### TO DO
Work out how many lines of the listing below mention the word "accomplish", and give only that figure.

::::::

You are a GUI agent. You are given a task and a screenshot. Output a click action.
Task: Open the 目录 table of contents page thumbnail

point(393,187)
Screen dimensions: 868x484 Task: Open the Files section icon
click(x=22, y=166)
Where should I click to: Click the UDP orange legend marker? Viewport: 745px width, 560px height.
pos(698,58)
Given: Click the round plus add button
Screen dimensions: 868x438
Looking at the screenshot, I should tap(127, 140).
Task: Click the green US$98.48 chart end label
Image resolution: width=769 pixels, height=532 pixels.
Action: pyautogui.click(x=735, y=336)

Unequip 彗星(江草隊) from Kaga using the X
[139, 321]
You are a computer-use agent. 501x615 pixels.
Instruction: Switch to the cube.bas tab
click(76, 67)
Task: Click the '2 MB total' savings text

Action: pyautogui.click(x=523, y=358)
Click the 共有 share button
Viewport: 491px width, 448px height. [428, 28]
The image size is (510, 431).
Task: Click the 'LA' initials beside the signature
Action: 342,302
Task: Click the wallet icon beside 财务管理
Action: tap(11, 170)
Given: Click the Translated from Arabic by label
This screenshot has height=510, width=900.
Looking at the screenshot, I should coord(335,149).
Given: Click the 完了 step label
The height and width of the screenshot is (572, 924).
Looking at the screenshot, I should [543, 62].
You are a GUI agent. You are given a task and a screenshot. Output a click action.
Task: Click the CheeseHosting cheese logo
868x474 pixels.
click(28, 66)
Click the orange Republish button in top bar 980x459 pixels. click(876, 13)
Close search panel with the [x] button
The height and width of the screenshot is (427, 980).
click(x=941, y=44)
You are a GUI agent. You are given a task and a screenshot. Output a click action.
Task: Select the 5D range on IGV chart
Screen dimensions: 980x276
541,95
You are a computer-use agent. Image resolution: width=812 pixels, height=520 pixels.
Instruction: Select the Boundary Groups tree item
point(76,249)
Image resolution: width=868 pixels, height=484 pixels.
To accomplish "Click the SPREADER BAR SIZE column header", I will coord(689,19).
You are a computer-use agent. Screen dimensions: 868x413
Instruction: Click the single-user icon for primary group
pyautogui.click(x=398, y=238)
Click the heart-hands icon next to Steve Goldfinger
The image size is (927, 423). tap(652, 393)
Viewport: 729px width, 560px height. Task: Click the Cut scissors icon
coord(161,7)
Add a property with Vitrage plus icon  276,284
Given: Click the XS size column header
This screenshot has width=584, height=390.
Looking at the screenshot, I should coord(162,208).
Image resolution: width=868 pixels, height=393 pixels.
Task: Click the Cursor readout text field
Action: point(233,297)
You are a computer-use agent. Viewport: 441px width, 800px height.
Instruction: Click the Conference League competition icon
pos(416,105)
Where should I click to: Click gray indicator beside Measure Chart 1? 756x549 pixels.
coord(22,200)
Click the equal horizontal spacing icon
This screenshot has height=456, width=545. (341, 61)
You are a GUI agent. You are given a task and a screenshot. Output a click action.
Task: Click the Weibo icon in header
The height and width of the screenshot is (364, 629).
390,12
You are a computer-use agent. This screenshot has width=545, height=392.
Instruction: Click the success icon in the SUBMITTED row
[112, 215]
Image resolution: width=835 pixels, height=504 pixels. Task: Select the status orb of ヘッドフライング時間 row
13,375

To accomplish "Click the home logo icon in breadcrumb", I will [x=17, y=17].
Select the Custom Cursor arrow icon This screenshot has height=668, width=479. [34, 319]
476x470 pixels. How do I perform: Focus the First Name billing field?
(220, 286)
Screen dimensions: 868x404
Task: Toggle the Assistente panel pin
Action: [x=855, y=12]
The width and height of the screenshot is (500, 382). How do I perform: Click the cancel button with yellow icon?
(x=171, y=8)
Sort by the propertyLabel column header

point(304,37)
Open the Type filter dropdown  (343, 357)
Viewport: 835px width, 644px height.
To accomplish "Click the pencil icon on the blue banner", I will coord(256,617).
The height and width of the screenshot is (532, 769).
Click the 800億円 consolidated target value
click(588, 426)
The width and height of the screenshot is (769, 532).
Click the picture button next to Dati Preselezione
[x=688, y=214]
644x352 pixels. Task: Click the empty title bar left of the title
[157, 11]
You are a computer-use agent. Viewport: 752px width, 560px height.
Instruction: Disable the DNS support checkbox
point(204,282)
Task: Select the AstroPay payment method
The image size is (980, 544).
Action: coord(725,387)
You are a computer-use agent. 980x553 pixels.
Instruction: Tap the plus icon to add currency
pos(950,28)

::::::

### EXERCISE RESULT
3